Le jockey de moins d’1m50 pour 37 kilos a aussi un sacré avantage : il peut monter toutes les catégories de chevaux. Tandis qu’il enfile sa tenue, le coureur ne laisse rien paraître. Mais lorsqu’il pénètre dans l’arène, une clameur retentit dans les gradins où sont présents le maire de Thiès, le ministre des Sports et le ministre de l’Elevage. L’événement passe en direct sur la chaîne nationale 2STV. Fallou Diop enfourche sa monture, un 7/8 de pur-sang qui concourt pour la première fois, et part au trot se positionner au départ. Des gamins des rues qui n’ont pas les moyens de s’acheter un ticket ont réussi à se faufiler à travers les murs fendus de l’hippodrome pour regarder leur champion. La sonnerie retentit. Les boxes s’ouvrent. Les jockeys s’élancent dans une tempête de sable. A la clé : 1 million de francs CFA. Derrière leurs écrans de télévision, les habitants de Niaga observent l’enfant du village prendre le premier virage.

Niaga est situé à une trentaine de kilomètres de Dakar, près du Lac Rose. Sept ans plus tôt, Fallou Diop toquait à la porte des écuries Lambafar voisines « pour tester ses aptitudes ». L’adolescent voulait aider financièrement sa famille (son père, ses deux femmes et quinze enfants). Dans un pays où le salaire mensuel moyen au Sénégal s’élève à environ 180 euros, un jockey peut remporter 600 euros par victoire. « J’ai quitté l’école pour tenter ma chance dans les courses hippiques et gagner beaucoup d’argent rapidement », reconnaît Fallou. Oumar Bao décèle immédiatement son talent et l’envoie deux ans à Dakar dans l’unique club hippique du pays. « En plus d’être un excellent stratège, Fallou est un meneur d’hommes. Il fédère et partage ses conseils avec les autres. Au centre, il était surnommé « le syndicaliste » », s’amuse son formateur Papa Seck. Si Fallou sourit peu, ses amis se comptent par dizaines. « Il faut dire qu’il donne sans compter », assure son oncle, Samba Diop. Grâce à sa générosité, la maison familiale s’est surélevée d’un étage.Il paye aussi la scolarité de ses frères et sœurs. « La seule chose qui manque à Fallou c’est l’instruction », admet Papa Seck qui prévoit de développer une section sport-étude. Au Sénégal, le chômage des 15-34 ans atteint les 15%. « Et avec ses multiples débouchés, la filière équine est porteuse d’avenir, assure le formateur. L’Etat doit nous soutenir. ». « Les jeunes ne trouvent pas d’emplois. C’est par désespoir qu’ils traversent en pirogue l’océan Atlantique pour rejoindre l’Europe », s’attriste Samba Diop.

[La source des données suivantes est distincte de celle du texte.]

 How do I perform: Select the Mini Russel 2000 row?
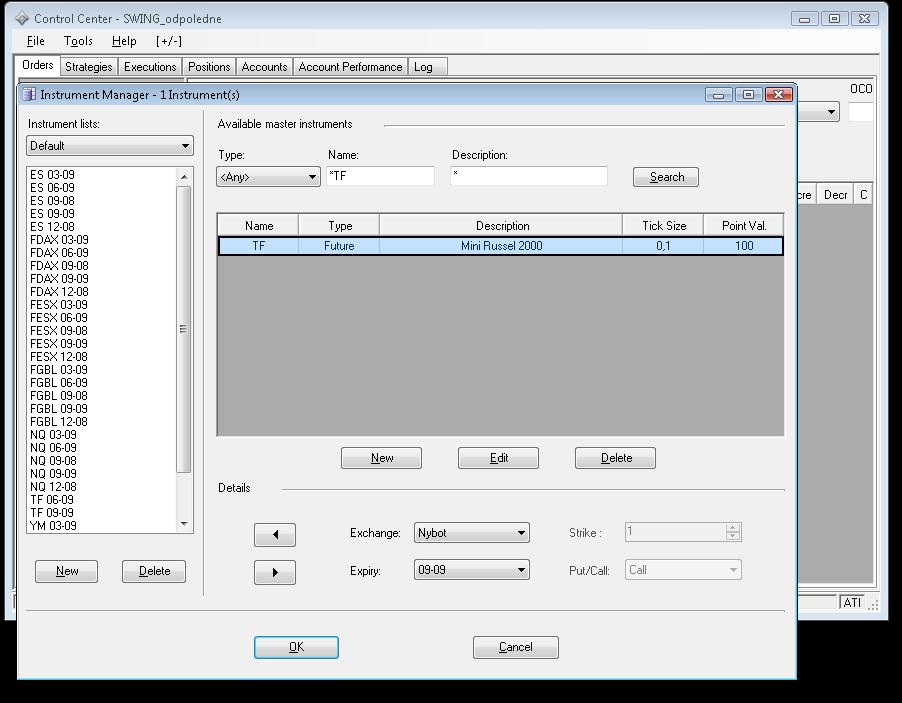(x=500, y=246)
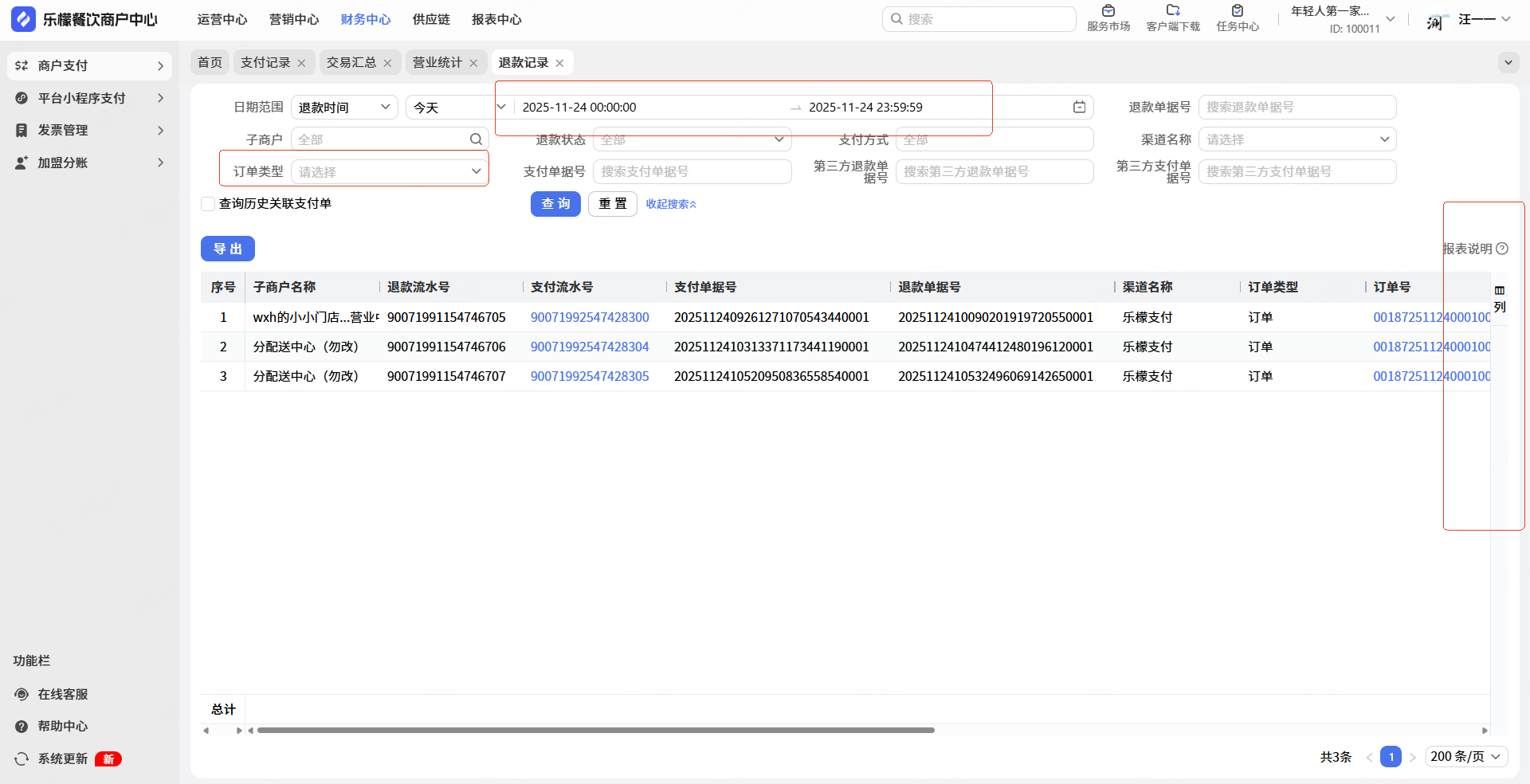
Task: Click the magnifier icon in 子商户 field
Action: click(x=476, y=139)
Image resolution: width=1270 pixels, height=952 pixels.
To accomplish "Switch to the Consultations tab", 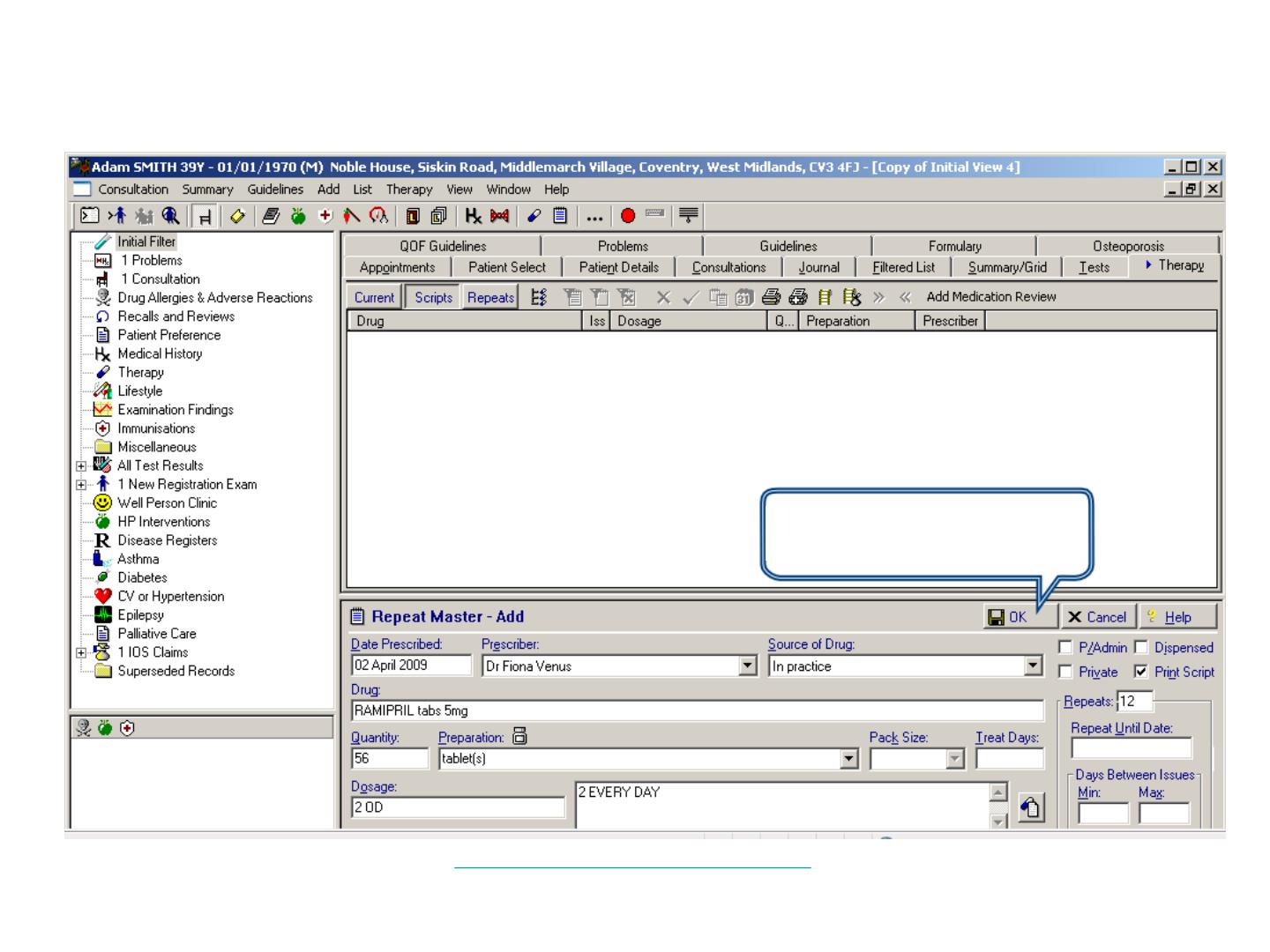I will pos(728,268).
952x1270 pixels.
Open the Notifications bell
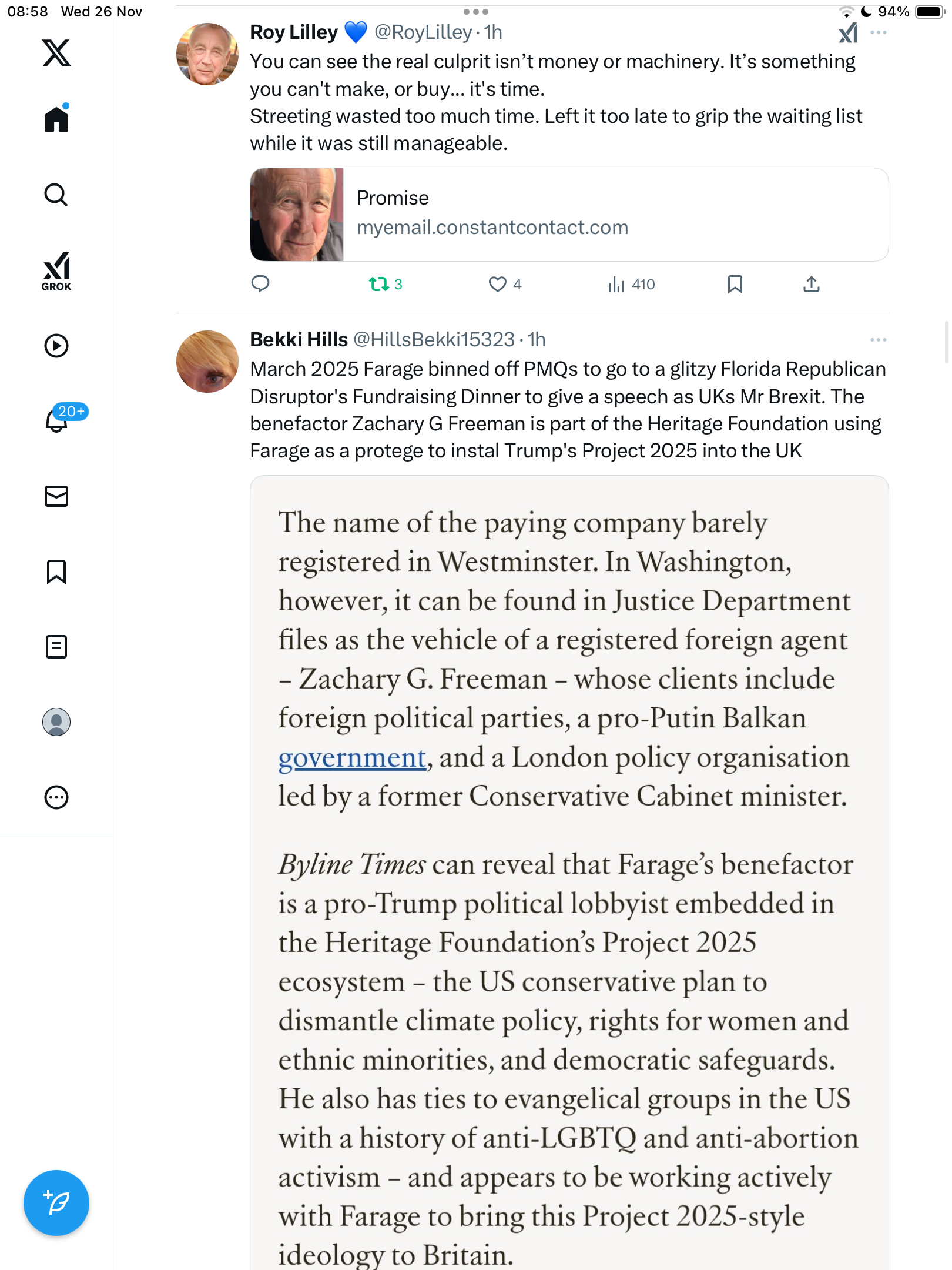(56, 420)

L’Europe, Fallou en rêve lui aussi. Après Mohamed Gadiaga, il pourrait être le deuxième jockey sénégalais à fouler les pistes françaises. En 2022, il doit suivre une formation auprès de l’Association de formation et d’action sociale des Écuries de Courses (AFASEC). A quand une participation au grand Prix de l’Arc de Triomphe ? « Nous avons le pilote, il nous manque l’engin », reconnaît Papa Seck. Récemment, un propriétaire marocain a proposé que Fallou monte ses chevaux dont certains concourent en France. En attendant, à Thiès, le jeune jockey franchit le premier la ligne d’arrivée. Sur une banderole publicitaire, ce slogan : « Soif de vivre mieux ».